Since I construe the wage order in question to be a valid one, I need not decide if the appellants’ employees were within one of the occupations covered by the order, for this is a question of fact to be determined by the Board and their finding is conclusive upon the court. D.C.Code 1940, 36-416.

The occupation intended to be covered by the revised Wage Order No. 7 was that of the white-collar workers. That this group may be considered as an occupation is shown by the reasoning above. This order was promulgated in accordance with the requirements of the act, and under this view there is nothing in this order that renders it void as being beyond the scope of the authority of the Board.

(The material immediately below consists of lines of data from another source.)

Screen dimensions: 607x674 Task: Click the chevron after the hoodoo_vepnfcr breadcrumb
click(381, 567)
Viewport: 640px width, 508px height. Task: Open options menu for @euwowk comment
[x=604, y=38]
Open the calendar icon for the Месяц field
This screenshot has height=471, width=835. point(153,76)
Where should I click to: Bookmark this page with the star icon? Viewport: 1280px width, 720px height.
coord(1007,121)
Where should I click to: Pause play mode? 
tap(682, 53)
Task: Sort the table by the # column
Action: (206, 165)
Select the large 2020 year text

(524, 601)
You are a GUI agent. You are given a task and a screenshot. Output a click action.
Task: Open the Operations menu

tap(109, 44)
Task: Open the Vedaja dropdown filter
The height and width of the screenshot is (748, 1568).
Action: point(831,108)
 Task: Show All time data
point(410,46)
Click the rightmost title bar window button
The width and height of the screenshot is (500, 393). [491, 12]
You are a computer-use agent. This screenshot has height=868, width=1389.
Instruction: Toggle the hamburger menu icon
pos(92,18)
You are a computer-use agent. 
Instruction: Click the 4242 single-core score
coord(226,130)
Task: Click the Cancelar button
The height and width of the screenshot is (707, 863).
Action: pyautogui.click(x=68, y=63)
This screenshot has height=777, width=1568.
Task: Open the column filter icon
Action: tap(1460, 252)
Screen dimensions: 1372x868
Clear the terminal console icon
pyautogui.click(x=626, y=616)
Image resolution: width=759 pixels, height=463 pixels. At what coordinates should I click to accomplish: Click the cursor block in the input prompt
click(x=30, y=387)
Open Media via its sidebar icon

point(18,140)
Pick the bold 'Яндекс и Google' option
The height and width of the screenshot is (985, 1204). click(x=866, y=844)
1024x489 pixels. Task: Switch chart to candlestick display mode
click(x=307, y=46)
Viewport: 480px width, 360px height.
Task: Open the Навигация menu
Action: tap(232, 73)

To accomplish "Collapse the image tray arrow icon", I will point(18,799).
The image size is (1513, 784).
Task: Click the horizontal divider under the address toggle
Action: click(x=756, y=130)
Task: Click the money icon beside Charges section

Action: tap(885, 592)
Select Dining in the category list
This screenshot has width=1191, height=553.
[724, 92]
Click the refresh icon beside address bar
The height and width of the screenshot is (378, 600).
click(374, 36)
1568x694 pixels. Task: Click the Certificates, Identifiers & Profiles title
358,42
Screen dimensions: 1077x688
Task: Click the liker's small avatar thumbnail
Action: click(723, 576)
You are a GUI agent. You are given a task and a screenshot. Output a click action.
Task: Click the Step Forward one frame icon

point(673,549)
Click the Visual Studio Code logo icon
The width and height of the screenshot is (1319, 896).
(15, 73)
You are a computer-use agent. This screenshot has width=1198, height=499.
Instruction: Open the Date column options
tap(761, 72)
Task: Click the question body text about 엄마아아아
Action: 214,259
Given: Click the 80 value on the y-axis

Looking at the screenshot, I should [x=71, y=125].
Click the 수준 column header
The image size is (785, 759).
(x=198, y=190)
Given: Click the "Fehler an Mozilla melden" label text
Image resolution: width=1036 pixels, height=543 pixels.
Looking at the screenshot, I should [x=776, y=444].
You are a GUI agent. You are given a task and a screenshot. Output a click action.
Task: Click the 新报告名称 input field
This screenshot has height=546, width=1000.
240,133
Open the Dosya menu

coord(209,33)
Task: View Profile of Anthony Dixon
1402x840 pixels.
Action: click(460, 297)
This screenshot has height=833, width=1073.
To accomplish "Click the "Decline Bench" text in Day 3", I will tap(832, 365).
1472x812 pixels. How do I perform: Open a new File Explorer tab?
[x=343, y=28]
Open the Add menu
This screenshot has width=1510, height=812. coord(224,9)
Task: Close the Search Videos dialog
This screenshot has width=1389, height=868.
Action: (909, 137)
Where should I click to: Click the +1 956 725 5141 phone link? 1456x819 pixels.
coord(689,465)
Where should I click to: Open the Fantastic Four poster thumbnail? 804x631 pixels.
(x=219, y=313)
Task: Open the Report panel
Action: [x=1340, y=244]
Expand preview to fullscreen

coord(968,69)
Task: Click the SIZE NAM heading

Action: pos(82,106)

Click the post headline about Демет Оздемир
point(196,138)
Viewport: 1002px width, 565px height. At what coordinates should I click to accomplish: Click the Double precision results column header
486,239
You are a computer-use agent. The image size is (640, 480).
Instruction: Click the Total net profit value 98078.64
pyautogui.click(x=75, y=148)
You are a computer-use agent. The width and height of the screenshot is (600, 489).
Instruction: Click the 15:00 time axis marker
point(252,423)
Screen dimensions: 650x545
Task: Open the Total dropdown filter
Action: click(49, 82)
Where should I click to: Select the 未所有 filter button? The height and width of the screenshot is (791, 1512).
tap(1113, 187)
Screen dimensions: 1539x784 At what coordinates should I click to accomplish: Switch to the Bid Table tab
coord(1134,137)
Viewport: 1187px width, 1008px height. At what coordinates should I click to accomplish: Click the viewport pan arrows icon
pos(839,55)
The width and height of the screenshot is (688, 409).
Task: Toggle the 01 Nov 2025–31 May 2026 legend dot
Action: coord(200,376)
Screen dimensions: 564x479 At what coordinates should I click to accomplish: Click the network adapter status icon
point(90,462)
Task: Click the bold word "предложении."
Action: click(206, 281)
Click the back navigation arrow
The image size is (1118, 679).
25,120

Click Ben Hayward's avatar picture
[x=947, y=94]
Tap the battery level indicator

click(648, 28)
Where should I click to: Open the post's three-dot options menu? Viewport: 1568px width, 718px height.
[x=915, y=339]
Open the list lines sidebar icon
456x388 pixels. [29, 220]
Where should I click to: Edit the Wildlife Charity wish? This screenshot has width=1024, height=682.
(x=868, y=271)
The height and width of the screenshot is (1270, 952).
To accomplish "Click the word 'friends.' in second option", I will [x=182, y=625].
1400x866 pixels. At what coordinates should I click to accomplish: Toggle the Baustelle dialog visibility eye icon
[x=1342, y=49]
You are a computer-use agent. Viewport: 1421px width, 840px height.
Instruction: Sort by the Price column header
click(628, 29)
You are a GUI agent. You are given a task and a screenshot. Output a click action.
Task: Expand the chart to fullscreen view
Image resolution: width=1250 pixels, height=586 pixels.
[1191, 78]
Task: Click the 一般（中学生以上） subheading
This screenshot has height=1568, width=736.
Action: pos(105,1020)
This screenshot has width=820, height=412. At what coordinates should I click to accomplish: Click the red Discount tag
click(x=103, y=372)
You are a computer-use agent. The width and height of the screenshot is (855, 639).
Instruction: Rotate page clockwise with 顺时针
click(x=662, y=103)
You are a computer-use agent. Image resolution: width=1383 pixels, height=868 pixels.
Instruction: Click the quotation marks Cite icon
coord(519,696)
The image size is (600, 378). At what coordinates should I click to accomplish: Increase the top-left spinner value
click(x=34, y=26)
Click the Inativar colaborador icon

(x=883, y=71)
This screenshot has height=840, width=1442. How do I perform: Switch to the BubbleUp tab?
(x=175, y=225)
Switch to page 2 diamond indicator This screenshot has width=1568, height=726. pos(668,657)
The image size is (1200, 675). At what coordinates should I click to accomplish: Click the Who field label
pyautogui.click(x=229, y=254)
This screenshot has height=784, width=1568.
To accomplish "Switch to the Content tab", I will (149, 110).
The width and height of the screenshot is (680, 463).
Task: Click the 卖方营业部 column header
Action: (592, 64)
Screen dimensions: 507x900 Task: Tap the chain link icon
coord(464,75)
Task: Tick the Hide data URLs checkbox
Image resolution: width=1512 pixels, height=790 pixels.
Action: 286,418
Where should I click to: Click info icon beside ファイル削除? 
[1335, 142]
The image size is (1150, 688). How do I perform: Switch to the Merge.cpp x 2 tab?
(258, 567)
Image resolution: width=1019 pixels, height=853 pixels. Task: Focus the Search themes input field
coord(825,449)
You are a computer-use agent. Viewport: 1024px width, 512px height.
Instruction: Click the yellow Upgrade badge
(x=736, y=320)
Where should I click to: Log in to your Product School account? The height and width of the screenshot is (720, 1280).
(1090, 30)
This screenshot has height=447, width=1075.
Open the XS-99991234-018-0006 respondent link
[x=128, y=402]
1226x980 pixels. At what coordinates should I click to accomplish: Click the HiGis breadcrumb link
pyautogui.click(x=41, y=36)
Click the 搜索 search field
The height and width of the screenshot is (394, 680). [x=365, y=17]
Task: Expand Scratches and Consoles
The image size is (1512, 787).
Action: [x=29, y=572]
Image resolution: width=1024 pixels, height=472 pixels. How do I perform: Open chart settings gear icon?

In my opinion the Board did follow the procedure as set forth in the act and Wage Order No. 7 is consequently a valid order. The judgment should be affirmed. 
      
      . In Chambers v. District of Columbia, D.C.Mun.App., 80 A.2d 397, we dismissed this appeal, but our ruling was reversed and the case remanded to us for a hearing on the merits. Chambers v. District of Columbia, D.C.Cir., 194 F.2d 336.
     
      
      . Code 1010, 36 — 101 et seq.
     
      
      .The Board’s name and functions were later enlarged to include administration of the industrial safety act. Code 1940, Supp. VII, Title 36, §§ 401, 402, 431 et seq. For a history of the minimum wage law see our opinion in Jawish v. Morlet, D.C.Mun.App., 86 A.2d 96.
     
      
      . Apparently Order No. 8 relating to manufacturing and wholesaling was then in preparation. It became effective about three months later.
     
      
      . During the conference on revision of wage Order No. 7, Miss Allgood, executive secretary of the Board, made the following statement: “I think that looking into the minimum wage legislation you will find that in the main it is tied up with occupations. It has always been interpreted that since the minimum wage law talks in terms of occupations we deal on an occupational basis. That is one of the reasons why, in revising these orders we have elaborated on the word occupations.” Conference stenographic transcript, November 10, 1948, page 31.
     
      
      . The Board itself recognized the wide scope of Order No. 7. In its annual report for 1948 it said:
      “Inasmuch as the employers and employees affected by the wage order for office and miscellaneous occupations include all those who are not subject to one of the Board’s other five industrial orders, there is considerable variety both among the establishments and in the occupations covered by the order. It is estimated that more than 40 types of businesses and professions are subject to the order, including, among others, utilities, theatres, banks, real estate, insurance, and professional offices. Likewise, a number of occupations have been grouped for the purposes of the order, though it may be said that the women and minors protected by it are, in the main, white-collar workers.
      “Information concerning earnings and hours in these varied establishments was gathered on a sampling basis.”
     
      
      . The Congressional hearings and debates are contained in the Congressional Record, 65th Cong., 2d Sess., Yol. LVI.
     
      
      . Webster’s New International Dictionary, 2d Ed., Unabridged.
     
      
      . Id.
     
      
      . Id.
     
      
      . The conference used the phrase “white-collar workers” to refer to the grohp of miscellaneous workers intended to be covered by the order and whose interests were being considered by the conference. As it was stated by the Chairman of the Board at the public hearing, “ * * * all the women employees in this category have one thing in common, and that is that in the main they are all doing white-collar work.” Transcript of Proceedings of the Minimum Wage and Industrial Safety Board — In the matter of: Revision of the Office and Miscellaneous Occupations Wage Order. February 10, 1949.